** WHAT YOU WILL DO **
• A. Print the section of the blog post about The Termite Queen between "ALL SUMMER LONG" and "of the Beholder.", inclusive, with no changes.
• B. Using the blog post about The Termite Queen, decide whether each statement agrees with it: (i) The regular price of Monster Is in the Eye of the Beholder is $1.99. (ii) Griffen Gwidian is a linguistic anthropologist. (iii) The documentary "Mysterious Castles of Clay" was first seen in the 1980s. Answer yes or no for each, quoting the deciding words of the blog post.

** QUOTED TEXT **
Thursday, May 29, 2014

Second Summer Special: The Termite Queen

ATTENTION!

ALL SUMMER LONG
I'LL BE HAVING WEEKEND 99-CENT SPECIALS ON MY EBOOKS!
WATCH THIS SPACE TO LEARN WHICH TITLE
IS BEING FEATURED THIS WEEK!
 
So ... you missed out on the 99-cent special on
Monster Is in the Eye of the Beholder.
Shucks!
But the regular price is only $1.99,
so it still won't break your budget!
 
MAY 30-JUNE 2
THE TERMITE QUEEN, v.1:
THE SPEAKING OF THE DEAD

JUNE 6-9
THE TERMITE QUEEN, v.2:
THE WOUND THAT HAS NO HEALING

 
AND OTHER ONLINE EBOOKSELLERS
ALSO ON SCRIBD

SYNOPSIS
 
"In the 30th century, an off-world expedition returns to Earth with a specimen of giant termite whose behavior suggests intelligence. Kaitrin Oliva, a strong-willed and ambitious young linguistic anthropologist, is charged with finding a way to access its unique form of bioelectric communication. However, the insect dies and the team members realize too late that they have unintentionally murdered an intelligent lifeform. A second expedition is mounted with the purpose of making first contact and reparations. Griffen Gwidian, the entomologist heading the expedition, is a complex man with a dark personal secret. He falls in love with Kaitrin and against her better instincts Kaitrin responds. The result is a love story by turns turbulent and funny, passionate, tender, and troubled. Meanwhile, civil discord is brewing on the termite planet. Mo’gri’ta’tu, the Queen’s Chamberlain, resents the power of the Holy Seer Kwi’ga’ga’tei and plots to assassinate her. She has engaged the services of an outland Champion, Ki’shto’ba Huge-Head, to fight this terrifying entity which has descended on them from the skies, murdered one of the fortress’s citizens, and abducted another. This alienates the aging Commander Hi’ta’fu the Unconquered, who is lured by the word-crafty Chamberlain into joining the conspiracy. At the very moment that the murder is about to be committed, the second expedition arrives at the planet … Discover the conclusion of the adventure in "The Termite Queen: Volume Two: The Wound That Has No Healing."
 
AUTHOR'S COMMENT

 I got my idea for a species of intelligent termites way back in the 1970s when I first saw the documentary "Mysterious Castles of Clay," about the African fungus-growing, castle-building termite.  At the time I was writing heroic fantasy, but I was reading a good deal of science fiction and I was struck by the idea that an intelligent lifeform might evolve from similar insects on another planet.  They would retain many of their social insect characteristics while developing a language that humans would be unable to accesss.  A specimen of this lifeform would be brought back to Earth and a female linguistic anthropologist would discern that it was intelligent and learn to communicate with it.  When I returned to writing in 2000 after a long hiatus, I still had this idea in the back of my mind and I decided to pursue it.  The Termite Queen (a 2v. novel) was the result.

** Entries for locating words and elements **
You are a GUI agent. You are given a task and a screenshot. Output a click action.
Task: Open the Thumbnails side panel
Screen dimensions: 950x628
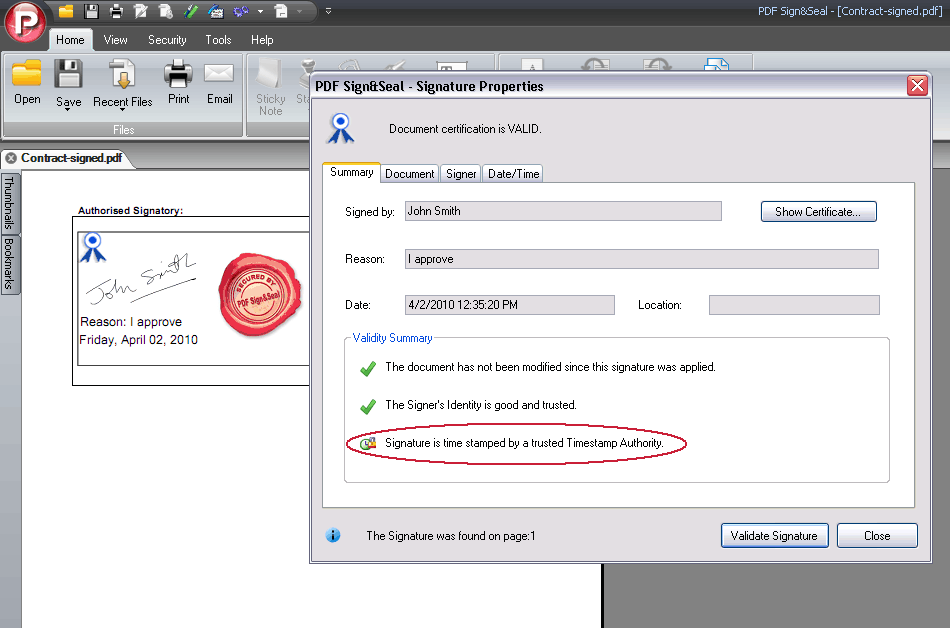tap(10, 203)
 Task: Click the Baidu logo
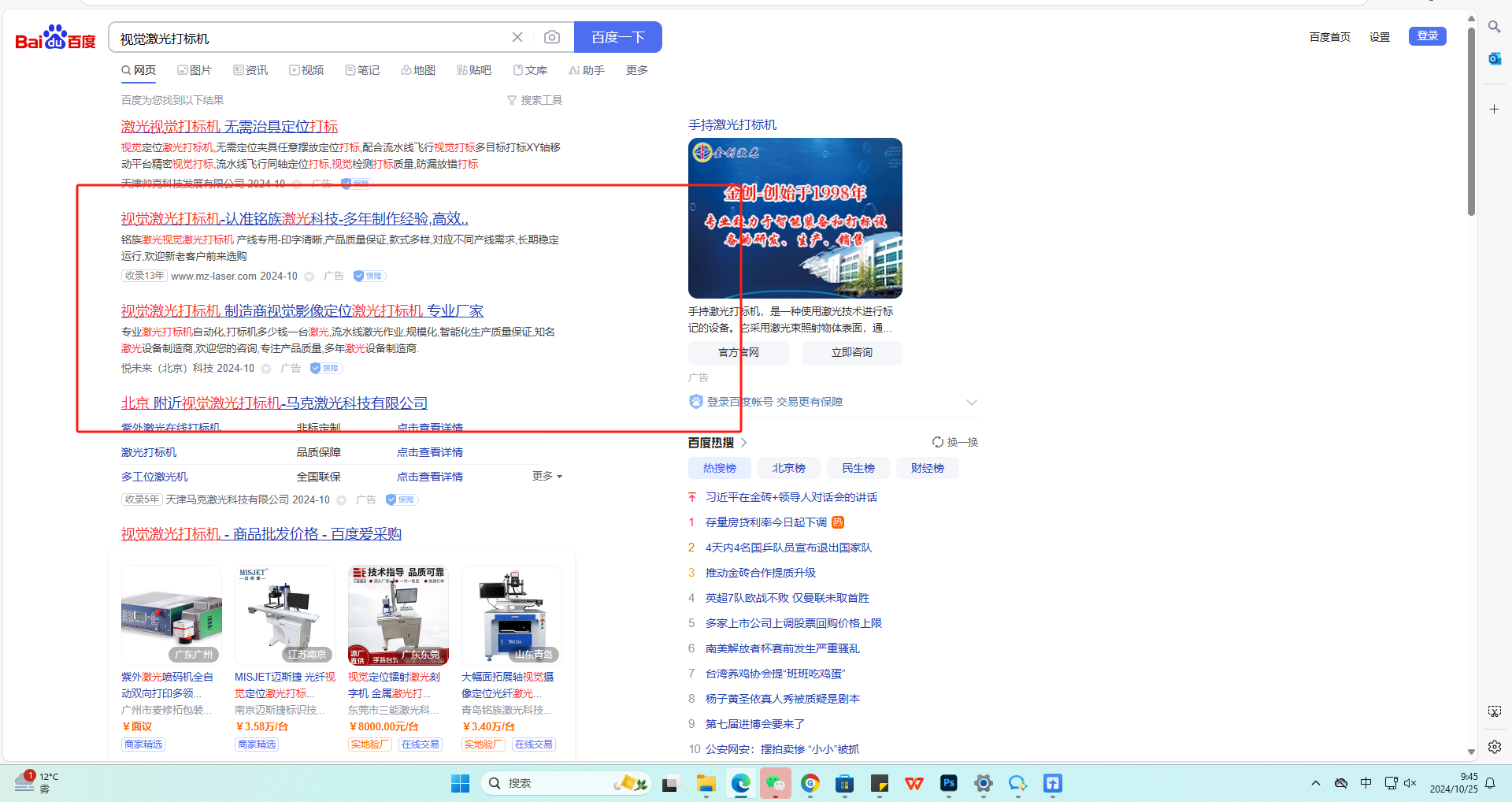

** ANSWER LIST **
• A.
ALL SUMMER LONG
I'LL BE HAVING WEEKEND 99-CENT SPECIALS ON MY EBOOKS!
WATCH THIS SPACE TO LEARN WHICH TITLE
IS BEING FEATURED THIS WEEK!
 
So ... you missed out on the 99-cent special on
Monster Is in the Eye of the Beholder.

• B.
(i) Yes: "But the regular price is only $1.99,"
(ii) No: "Griffen Gwidian, the entomologist heading the expedition"
(iii) No: "way back in the 1970s when I first saw the documentary "Mysterious Castles of Clay,""